I’ve been reading through Sprint. I remembered how much I enjoy reading things by the Google Ventures design team.

Book notes were the most valuable thing from this 100 Posts, 100 Days project.

  • Writing notes helped me think through what I learned from each book I read.

  • Notes gave me some built-in structure to follow. It was easier to get going on these posts.

  • Books provide thoughts from authors who have much more expertise on topics. I can pass on their knowledge as I learn to develop my own ideas.

I want to take my book notes posts a step further—with my own thoughts being a little deeper and with some designed layouts to make them more fun to read through. I was inspired by an answer in the Wait But Why mailbag:

5) While you’re experimenting with your writing, keep your mind open to all creative possibilities. The first 290 of the 300 blog posts I wrote in my 20s had no visuals. Only towards the very end did I try drawing something one night. And only then did I realize how much I liked combining hand-drawn visuals with my writing. That could have easily never happened, and if it hadn’t, Wait But Why would be an all-text blog today.

I’ll start with some kind of prototype. There’s a section in Sprint going over examples of different prototypes. Many aren’t constrained to a screen.

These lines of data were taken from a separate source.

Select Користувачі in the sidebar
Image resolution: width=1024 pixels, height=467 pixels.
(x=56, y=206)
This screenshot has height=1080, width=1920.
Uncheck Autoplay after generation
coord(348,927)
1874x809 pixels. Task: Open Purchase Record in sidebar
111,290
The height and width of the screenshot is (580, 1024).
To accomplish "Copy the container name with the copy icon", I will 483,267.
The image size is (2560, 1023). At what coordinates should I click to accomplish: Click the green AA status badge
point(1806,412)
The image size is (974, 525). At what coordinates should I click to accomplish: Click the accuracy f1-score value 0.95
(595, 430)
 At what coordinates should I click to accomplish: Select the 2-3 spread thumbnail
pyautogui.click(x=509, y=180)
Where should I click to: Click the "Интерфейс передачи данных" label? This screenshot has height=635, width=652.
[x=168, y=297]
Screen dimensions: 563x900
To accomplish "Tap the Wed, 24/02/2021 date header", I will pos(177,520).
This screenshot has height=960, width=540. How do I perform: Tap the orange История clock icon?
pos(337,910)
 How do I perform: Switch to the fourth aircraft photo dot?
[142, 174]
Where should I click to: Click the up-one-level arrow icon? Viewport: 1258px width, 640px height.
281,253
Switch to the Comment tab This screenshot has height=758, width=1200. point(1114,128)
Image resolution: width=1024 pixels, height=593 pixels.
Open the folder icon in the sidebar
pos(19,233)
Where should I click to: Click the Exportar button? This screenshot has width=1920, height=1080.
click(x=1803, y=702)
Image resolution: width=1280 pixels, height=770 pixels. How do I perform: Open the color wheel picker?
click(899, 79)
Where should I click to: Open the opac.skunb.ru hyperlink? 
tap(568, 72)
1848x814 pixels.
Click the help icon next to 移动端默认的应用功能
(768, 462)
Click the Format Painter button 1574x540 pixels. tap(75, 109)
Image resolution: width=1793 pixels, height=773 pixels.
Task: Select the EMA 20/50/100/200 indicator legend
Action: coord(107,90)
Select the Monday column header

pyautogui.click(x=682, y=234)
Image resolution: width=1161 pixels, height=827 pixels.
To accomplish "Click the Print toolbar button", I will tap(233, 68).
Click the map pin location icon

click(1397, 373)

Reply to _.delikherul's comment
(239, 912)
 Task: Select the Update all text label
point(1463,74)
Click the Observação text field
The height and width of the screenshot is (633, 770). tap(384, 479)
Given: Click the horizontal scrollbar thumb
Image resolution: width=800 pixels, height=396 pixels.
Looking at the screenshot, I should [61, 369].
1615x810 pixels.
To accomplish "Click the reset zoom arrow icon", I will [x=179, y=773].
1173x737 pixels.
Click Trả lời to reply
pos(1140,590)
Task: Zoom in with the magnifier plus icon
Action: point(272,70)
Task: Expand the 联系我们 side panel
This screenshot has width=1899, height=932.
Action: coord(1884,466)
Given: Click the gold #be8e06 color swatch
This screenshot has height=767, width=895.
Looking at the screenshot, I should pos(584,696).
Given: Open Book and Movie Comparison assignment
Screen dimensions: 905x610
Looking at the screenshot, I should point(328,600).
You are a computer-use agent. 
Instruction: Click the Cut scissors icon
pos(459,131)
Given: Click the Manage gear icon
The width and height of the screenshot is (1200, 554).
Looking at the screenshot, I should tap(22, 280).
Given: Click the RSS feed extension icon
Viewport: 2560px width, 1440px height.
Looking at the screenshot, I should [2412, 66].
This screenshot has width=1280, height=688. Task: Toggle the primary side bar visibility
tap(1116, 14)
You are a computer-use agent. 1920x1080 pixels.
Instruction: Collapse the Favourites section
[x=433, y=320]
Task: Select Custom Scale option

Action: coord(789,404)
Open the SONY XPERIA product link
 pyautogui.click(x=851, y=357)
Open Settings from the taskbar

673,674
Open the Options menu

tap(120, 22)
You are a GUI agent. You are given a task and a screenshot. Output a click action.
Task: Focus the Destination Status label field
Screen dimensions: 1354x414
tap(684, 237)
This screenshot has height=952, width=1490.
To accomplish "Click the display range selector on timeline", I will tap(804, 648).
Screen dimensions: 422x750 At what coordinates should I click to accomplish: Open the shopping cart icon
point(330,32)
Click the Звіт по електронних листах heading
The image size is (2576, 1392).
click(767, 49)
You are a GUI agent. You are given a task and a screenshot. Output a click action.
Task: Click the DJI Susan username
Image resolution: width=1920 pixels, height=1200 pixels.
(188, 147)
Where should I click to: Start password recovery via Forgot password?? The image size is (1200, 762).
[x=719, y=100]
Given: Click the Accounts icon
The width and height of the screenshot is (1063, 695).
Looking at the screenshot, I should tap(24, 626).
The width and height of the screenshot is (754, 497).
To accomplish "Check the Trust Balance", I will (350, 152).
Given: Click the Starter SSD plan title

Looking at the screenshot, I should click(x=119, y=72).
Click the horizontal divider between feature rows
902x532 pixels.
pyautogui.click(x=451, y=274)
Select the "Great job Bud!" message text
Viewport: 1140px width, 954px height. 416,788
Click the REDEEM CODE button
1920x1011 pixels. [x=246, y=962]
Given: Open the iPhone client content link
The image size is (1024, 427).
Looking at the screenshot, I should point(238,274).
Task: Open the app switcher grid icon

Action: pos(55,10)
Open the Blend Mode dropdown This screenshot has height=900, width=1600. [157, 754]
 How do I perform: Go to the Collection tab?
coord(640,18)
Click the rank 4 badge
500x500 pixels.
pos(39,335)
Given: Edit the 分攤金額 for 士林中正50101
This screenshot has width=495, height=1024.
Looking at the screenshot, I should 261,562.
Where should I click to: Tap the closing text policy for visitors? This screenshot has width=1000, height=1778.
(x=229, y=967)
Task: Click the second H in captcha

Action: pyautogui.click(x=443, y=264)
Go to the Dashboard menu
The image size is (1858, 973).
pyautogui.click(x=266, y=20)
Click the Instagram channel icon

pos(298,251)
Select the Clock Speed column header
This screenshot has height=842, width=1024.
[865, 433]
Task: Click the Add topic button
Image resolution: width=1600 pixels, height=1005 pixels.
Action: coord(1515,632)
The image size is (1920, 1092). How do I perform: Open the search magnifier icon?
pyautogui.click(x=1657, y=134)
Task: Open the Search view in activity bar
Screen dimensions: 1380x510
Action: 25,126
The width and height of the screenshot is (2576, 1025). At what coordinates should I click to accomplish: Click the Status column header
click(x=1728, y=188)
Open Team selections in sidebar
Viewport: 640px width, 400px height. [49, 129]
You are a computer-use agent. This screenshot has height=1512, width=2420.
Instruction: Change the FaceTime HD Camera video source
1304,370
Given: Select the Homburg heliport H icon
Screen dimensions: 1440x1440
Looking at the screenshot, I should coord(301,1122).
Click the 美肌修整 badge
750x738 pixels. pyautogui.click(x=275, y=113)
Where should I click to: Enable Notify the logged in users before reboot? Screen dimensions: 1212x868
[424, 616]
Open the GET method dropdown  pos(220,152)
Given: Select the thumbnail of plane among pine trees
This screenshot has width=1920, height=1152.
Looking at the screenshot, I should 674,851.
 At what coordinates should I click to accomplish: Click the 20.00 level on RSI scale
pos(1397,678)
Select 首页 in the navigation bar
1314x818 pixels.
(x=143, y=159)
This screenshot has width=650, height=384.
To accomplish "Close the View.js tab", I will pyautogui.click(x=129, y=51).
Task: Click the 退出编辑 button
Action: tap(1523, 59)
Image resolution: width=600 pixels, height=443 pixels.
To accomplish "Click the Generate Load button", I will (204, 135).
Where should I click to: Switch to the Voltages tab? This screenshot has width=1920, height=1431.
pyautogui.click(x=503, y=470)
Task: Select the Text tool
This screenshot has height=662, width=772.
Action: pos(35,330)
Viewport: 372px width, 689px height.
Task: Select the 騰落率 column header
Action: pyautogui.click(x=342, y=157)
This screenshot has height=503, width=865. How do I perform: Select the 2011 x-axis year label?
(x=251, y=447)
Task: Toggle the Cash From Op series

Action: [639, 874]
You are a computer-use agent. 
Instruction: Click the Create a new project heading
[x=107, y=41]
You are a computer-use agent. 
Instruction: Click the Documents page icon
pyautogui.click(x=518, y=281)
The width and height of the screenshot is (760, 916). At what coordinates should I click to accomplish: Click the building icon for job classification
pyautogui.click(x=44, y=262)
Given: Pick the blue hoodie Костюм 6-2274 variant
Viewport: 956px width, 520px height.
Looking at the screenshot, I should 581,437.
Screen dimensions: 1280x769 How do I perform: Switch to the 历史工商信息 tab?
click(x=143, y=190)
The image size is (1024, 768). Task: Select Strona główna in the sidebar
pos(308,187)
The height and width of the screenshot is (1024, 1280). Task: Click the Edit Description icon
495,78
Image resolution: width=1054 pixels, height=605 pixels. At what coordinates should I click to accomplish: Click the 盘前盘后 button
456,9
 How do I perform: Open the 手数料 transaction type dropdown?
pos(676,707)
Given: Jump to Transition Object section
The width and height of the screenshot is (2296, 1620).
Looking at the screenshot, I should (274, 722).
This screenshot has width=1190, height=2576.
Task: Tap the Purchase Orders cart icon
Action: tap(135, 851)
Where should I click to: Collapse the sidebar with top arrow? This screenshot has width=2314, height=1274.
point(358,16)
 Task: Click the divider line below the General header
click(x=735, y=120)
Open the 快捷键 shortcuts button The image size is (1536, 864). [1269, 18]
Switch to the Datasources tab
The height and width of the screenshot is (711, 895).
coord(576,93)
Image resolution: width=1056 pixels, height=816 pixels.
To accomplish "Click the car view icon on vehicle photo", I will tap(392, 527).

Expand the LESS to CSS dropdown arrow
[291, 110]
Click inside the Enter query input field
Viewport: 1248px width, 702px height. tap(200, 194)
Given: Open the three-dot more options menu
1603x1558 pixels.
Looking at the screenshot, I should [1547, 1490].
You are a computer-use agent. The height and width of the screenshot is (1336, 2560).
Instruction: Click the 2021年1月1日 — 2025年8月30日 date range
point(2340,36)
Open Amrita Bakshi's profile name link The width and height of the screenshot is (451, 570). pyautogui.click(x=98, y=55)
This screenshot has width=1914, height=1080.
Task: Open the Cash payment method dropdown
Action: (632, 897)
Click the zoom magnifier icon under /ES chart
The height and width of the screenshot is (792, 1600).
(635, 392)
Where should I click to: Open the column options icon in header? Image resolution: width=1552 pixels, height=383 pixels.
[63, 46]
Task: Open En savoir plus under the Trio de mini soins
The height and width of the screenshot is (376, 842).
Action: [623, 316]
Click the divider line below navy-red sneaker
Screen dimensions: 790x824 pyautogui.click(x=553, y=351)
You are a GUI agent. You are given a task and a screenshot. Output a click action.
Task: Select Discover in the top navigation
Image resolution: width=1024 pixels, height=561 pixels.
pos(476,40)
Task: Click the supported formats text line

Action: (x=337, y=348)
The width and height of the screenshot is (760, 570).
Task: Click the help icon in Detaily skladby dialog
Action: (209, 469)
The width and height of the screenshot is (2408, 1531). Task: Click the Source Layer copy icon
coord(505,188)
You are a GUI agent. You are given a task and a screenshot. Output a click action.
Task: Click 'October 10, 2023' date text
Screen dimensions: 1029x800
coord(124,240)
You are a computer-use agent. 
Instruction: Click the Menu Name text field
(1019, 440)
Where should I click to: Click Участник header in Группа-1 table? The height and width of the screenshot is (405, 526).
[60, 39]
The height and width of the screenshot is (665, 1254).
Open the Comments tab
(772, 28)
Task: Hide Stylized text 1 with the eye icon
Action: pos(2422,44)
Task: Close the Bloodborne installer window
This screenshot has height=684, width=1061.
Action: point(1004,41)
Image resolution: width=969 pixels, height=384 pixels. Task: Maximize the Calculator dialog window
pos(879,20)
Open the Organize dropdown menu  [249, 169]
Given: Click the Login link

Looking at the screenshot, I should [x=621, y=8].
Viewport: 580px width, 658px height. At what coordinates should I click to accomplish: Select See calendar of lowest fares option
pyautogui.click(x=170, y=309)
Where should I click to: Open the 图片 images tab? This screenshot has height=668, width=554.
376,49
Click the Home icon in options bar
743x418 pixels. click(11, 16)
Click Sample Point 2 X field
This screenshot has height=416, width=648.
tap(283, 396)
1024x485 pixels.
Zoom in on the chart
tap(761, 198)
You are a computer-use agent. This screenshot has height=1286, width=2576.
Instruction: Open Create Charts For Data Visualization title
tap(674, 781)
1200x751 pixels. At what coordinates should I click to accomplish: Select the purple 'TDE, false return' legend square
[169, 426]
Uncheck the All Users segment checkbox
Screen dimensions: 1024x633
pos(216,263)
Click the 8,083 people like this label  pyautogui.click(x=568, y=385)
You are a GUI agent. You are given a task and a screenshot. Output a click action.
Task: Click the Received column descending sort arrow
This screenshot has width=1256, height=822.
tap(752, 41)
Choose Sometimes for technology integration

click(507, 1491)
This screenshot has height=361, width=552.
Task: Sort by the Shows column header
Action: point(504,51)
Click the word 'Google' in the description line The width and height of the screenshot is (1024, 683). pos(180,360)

  1. You Can Prototype Anything

This statement might sound corny, but here it is. You have to believe.

At orientation at one of my old jobs, we were shown a 60 Minutes segment from 1999. It highlighted the design process at IDEO and how they prototyped a better shopping cart. A lot of ideas in Sprint have roots in IDEO and Stanford’s d.school. Reading through the case studies of design sprints reminded me of something I read in Bill Buxton’s Sketching User Experiences:

It is much easier, cheaper, faster, and more reliable to find a little old man, a microphone, and some loud speakers than it is to find a real wizard. So it is with most systems. Fake it before you build it.

Buxton expands this to a chapter called “The Wonderful Wizard of Oz”. He provides examples of prototypes going beyond digital prototypes on screen. One example involves a giant cardboard screen with people playing out a potential video.

Any of my success with writing things online started with this post about a personal design sprint (2014). Thousands of people read it. Not billions, or even millions, but it’s still cool to me. I’ll be thinking more about why that post was successful. A lot was luck (Jake Knapp shared it then Smashing Magazine shared it). But the content had value and for once I can take a few lessons from myself.